Show the diffusion equation is invariant to a linear transformation in the temperature field
$$
\overline{T} = \alpha T + \beta
$$
Since $\overline{T} = \alpha T + \beta$, the partial derivatives are
\begin{alignat*}{3}
\overline{T}_t & = & \alpha T_t\\
\overline{T}_{xx} & = & \alpha T_{xx}
\end{alignat*}
So $T_t = \frac{1}{\alpha}\overline{T}_t$ and $T_{xx} = \frac{1}{\alpha}\overline{T}_{xx}$.
The diffusion equation is
$$
\frac{1}{\alpha}T_t = T_{xx}.
$$
By substitution, we obtain
$$
\frac{1}{\alpha}\overline{T}_t = \overline{T}_{xx}.
$$
Correct?

 

[tarantella]

Yes, as the set of solutions of such an equation is a vector space which contains constant functions.

 

[Dustinsfl]

Yes, as the set of solutions of such an equation is a vector space which contains constant functions.

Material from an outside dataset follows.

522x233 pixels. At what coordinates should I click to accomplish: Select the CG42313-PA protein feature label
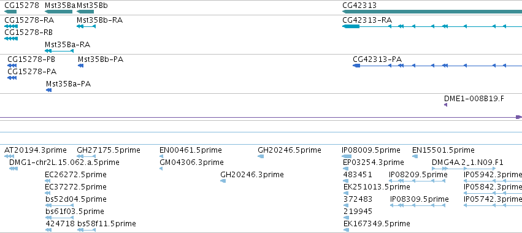point(377,59)
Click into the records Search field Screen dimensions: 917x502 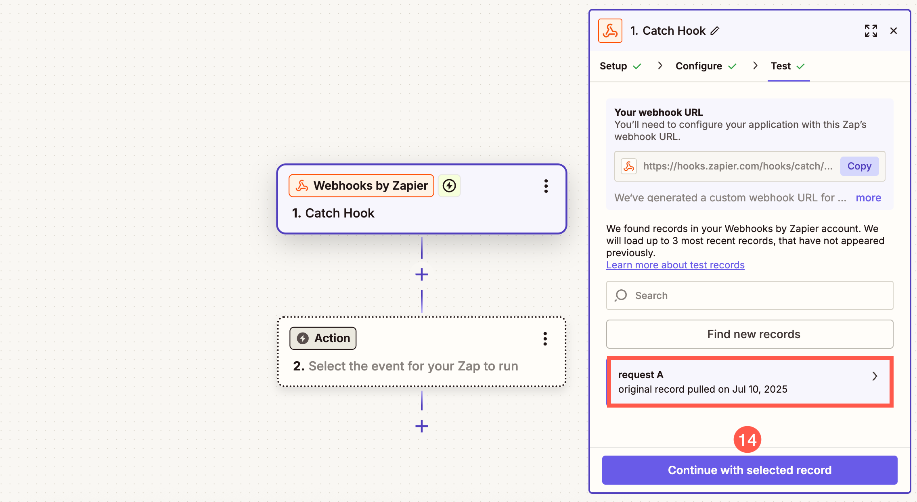click(750, 295)
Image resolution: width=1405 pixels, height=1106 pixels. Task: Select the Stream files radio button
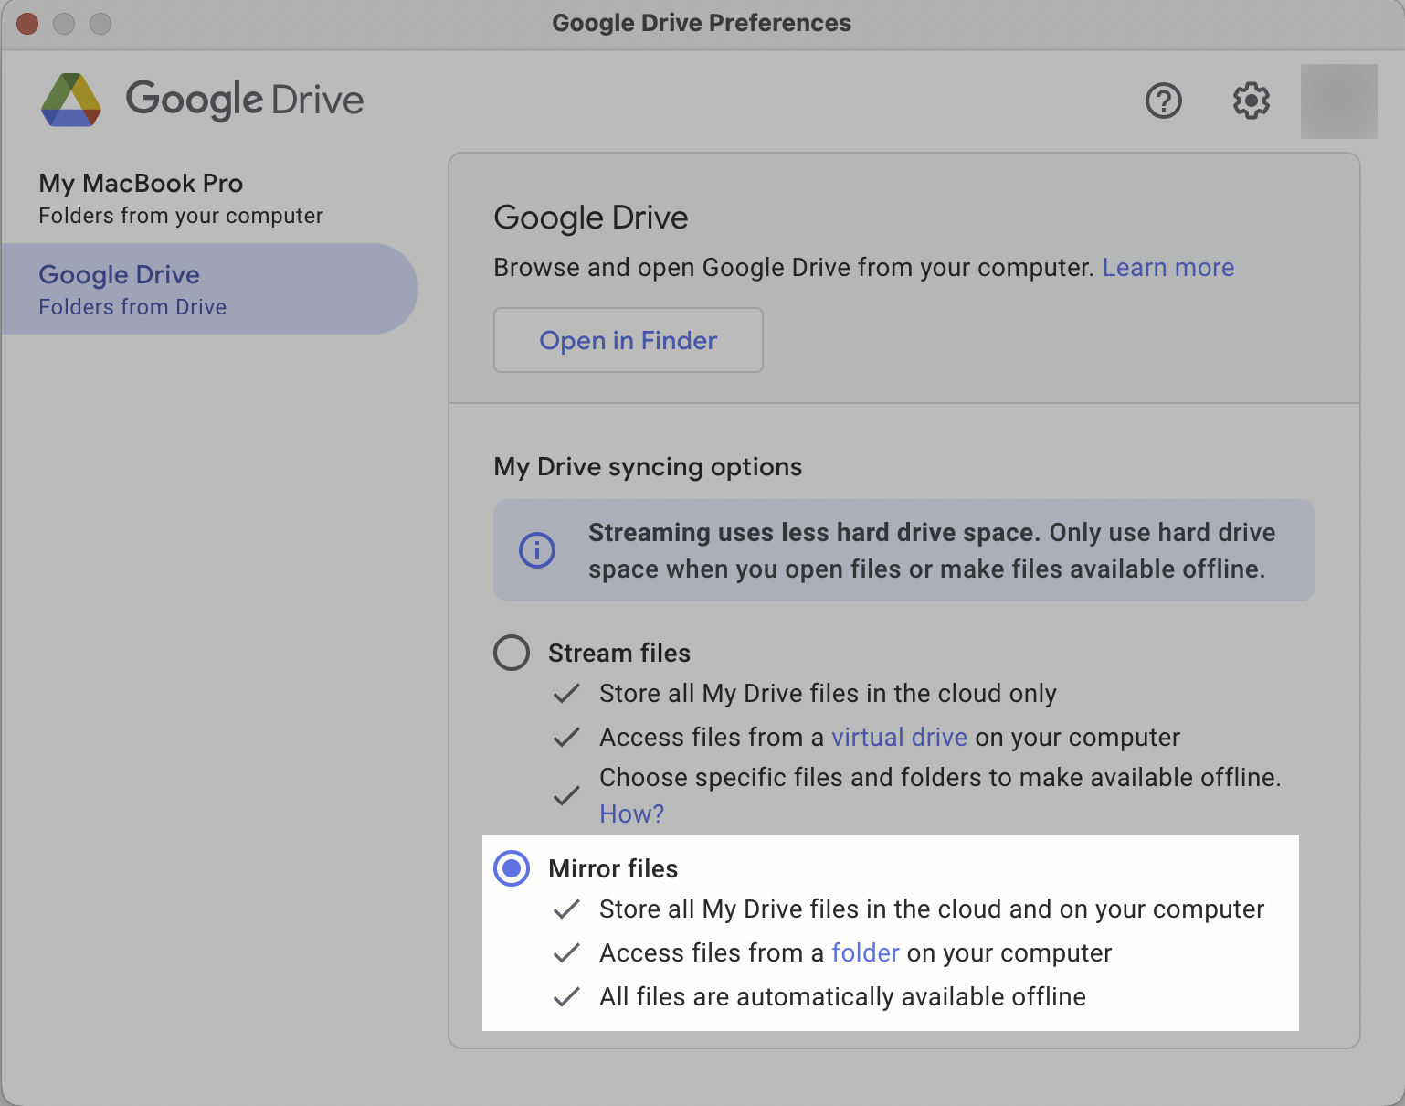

So that is all that it was? It seems to simple.

 

[tarantella]

It may be for example the first question of a homework or a test, so it's not necessarily difficult. (maybe maybe the other question can be harder)

 

[Mathwebster]

So that is all that it was? It seems to simple.

Yes, it may be simple (in this case) but there's a deeper meaning. It means, given one solution $T_0$, you can construct a second solution $T = \alpha T_0 + \beta$.

You might also want to check that this same PDE is invariant under the change of variables

$\bar{t} = k^2 t,\;\;\; \bar{x} = k x$

i.e.

$ T_{\bar{t}}=\alpha T_{\bar{x} \bar{x}} \;\; \implies \;\; T_t = \alpha T_{xx}$.

The next question $-$ how is this useful?